We have put on social acceptable personas to attract and maintain bond with
friends, lovers, and acquaintances. If we were to show our true selves to these
people or society we risk being viewed as strange, inferior, or completely
social rejected by the people we desire to be close to. “ Let us now turn from
the others to the point of the individual who presents himself before them. He
may wish them to think highly of him, or to think that he thinks highly of them,
or perceive how in fact he feels toward them, or to obtain no clear-cut
impression; he may wish to ensure sufficient harmony so that the interaction can
be sustained or defraud, get rid of, confuse, mislead, antagonize, or insult
them. Regardless of the particular objective which the individual has in mind
and of his motive for having this objective, it will be in his interests to
control the conduct of others, especially their responsive treatment of him (
Goffman, pg 3, 1959).”
interpreted Goffman’s except as him to say that we objectively stride toward
pleasing the needs of others and abiding to social norms that we deny outerly
expressing the true aspects of us, that make us, well... Us. In order to be
accepted by society we mask our true selves with a socially acceptable face so
we can deliver that best perception or illusion of ourselves onto others. In
turn we bury our true self deep within ourselves and react indifferent to our
true selves and abide by cultural norms.
Case in point Goffman illustrates the socially institutionalization of girls and
college girls more specifically, which is still very relevant to the present
day, “a girl who is called to the telephone in the dormitories will often allow
herself to be called several times, in order to give all the other girls ample
opportunity to hear her paged ( Goffman, pg 4, 1959).” Goffman’s excerpt leaks
out a situation I know all too well. Just like many guys I have called or text
girls I adored and waited patiently for them to reciprocate calling on them.

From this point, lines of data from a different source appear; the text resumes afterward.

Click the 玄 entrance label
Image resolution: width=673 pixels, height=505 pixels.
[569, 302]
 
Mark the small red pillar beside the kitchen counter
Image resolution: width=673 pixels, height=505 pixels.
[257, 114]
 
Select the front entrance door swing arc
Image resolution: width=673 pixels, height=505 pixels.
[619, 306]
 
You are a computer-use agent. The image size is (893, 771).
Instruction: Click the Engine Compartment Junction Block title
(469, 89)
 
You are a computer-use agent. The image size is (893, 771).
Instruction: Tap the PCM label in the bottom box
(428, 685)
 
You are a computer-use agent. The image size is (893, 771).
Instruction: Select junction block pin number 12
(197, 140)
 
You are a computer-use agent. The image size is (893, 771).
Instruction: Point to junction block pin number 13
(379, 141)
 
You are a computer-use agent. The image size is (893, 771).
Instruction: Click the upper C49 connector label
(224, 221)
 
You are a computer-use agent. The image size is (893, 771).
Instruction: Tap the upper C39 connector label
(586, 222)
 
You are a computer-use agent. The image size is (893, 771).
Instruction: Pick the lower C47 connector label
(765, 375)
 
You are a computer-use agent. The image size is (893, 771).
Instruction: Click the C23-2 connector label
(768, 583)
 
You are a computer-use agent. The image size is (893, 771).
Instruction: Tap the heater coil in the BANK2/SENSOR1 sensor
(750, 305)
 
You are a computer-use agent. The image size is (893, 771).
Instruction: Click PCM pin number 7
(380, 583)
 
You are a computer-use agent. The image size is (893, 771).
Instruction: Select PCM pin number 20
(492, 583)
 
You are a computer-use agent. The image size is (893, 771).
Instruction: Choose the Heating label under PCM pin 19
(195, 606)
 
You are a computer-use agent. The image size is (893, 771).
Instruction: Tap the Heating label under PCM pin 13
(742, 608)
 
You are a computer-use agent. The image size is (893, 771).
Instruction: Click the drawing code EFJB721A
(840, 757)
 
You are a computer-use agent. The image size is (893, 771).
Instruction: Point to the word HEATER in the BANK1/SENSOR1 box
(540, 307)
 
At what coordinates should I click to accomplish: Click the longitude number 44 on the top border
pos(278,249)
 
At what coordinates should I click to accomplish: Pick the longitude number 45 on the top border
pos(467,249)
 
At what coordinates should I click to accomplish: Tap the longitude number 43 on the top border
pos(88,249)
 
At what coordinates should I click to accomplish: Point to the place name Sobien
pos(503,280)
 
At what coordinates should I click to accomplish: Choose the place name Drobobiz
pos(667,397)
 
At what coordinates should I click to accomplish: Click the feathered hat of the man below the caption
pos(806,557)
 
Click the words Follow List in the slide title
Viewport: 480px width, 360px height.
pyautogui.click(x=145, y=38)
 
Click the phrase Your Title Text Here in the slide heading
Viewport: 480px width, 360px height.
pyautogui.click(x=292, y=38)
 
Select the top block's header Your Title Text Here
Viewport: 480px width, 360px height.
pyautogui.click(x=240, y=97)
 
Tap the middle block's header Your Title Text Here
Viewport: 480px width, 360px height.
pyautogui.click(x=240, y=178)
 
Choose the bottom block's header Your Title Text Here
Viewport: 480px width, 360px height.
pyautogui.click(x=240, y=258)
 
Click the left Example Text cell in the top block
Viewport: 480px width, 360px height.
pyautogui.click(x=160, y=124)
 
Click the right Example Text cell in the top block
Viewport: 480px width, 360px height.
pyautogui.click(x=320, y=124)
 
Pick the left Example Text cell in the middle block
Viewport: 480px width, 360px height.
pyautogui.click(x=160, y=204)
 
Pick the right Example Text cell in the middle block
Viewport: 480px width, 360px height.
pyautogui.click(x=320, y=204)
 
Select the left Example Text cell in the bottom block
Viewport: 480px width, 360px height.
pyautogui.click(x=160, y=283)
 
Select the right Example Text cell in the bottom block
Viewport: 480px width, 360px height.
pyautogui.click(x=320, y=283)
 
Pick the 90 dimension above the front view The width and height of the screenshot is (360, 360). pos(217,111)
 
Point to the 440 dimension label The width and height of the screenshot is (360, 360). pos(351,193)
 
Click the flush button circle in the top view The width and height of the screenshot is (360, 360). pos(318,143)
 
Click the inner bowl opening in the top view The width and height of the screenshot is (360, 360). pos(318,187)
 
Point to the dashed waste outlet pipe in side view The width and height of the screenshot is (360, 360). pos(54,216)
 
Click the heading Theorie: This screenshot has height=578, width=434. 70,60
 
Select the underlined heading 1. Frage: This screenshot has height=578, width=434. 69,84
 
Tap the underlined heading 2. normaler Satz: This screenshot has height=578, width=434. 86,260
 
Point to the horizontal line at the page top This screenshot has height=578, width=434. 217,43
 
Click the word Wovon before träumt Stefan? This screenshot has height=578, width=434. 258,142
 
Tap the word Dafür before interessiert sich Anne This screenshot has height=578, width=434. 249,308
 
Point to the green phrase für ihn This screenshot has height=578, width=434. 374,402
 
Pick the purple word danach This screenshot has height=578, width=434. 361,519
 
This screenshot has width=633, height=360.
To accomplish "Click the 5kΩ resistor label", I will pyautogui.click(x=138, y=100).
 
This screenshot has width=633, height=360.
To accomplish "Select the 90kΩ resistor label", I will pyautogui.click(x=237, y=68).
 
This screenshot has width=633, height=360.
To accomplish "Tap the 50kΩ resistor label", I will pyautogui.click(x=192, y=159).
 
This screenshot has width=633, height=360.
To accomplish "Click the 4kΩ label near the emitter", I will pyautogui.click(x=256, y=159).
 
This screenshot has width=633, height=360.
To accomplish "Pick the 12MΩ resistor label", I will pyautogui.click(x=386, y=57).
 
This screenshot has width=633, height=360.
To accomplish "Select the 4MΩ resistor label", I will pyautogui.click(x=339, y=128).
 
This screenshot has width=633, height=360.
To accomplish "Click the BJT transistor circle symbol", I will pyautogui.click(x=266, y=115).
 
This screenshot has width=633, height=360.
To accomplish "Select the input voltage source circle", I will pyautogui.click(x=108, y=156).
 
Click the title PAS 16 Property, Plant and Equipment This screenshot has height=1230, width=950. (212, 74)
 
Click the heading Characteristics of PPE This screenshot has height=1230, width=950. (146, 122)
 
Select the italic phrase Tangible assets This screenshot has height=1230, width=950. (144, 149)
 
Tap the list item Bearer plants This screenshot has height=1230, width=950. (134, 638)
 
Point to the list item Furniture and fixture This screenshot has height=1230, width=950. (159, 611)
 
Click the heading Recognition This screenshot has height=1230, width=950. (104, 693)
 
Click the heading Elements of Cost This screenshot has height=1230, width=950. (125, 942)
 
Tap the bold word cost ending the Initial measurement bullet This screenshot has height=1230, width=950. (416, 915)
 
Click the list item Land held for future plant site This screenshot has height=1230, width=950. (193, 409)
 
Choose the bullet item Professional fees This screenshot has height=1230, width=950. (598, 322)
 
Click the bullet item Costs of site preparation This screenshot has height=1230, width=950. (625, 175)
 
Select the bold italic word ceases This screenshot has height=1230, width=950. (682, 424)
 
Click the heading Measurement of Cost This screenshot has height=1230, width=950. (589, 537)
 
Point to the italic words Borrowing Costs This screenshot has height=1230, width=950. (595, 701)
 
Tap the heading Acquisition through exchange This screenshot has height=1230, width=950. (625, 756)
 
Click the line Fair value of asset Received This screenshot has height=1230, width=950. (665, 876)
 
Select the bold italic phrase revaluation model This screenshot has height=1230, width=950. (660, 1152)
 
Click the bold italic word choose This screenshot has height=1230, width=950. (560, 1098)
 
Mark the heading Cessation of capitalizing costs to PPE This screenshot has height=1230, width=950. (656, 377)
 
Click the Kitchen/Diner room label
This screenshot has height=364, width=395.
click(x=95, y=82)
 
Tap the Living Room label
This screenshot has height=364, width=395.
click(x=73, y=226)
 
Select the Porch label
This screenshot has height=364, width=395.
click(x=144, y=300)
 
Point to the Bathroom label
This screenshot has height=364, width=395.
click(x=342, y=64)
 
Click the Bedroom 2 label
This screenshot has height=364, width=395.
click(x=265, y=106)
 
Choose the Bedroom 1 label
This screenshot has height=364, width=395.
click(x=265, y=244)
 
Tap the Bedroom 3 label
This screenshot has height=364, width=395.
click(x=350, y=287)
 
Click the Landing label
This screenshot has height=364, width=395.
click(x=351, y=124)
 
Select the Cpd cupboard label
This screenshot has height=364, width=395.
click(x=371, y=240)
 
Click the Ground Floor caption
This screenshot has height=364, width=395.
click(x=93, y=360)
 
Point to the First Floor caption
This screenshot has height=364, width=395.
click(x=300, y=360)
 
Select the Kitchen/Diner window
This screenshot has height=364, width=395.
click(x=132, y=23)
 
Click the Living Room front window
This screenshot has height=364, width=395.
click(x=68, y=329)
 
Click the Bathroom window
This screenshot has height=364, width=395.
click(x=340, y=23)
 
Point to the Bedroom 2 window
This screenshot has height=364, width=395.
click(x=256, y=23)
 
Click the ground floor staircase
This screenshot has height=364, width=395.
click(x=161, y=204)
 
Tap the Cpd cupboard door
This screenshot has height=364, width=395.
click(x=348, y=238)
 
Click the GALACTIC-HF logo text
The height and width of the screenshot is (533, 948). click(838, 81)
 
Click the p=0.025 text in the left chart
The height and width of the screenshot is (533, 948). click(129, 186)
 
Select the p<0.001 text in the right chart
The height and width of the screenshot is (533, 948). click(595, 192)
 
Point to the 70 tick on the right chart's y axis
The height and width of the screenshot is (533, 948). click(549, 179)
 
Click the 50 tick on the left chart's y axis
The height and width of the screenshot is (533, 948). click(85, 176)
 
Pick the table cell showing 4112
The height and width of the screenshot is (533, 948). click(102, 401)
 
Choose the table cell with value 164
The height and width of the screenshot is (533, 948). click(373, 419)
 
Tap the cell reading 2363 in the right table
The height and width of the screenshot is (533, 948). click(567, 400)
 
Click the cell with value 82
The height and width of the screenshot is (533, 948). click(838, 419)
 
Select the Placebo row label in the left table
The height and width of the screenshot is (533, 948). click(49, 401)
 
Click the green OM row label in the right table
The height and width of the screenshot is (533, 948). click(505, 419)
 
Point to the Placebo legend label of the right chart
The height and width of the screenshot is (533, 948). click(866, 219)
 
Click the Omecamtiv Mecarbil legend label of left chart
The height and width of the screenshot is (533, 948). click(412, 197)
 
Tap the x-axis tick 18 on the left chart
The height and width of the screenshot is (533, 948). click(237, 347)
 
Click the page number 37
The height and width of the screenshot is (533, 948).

Society has undoubtedly stroked the ego of women into believing they hold all
the cards, believing the whole world is there to please the wants of women and
men are just tools to be used and taken advantage of. Women have used this
method of anticipation and uncertainty to weed out the ‘less worthy’ and gain an
edge over male dominance and to weaken the given male’s self-esteem and fill it
will doubt and insecurity.
But returning to a less cynical and more universal aspect, of each person which
Goffman states where the person as “present himself in a light that is favorable
to him , the others may divide what they witness into two parts; a part that is
relatively easy for the individual to manipulate at will, being chiefly his
verbal assertions, and a part in regard to which he seems to have little concern
or control ( Goffman, pg 7, 1959).” Which I perceive as Goffman saying that
people actively participate in performing in their daily lives to receive the
desired response from a given group of society.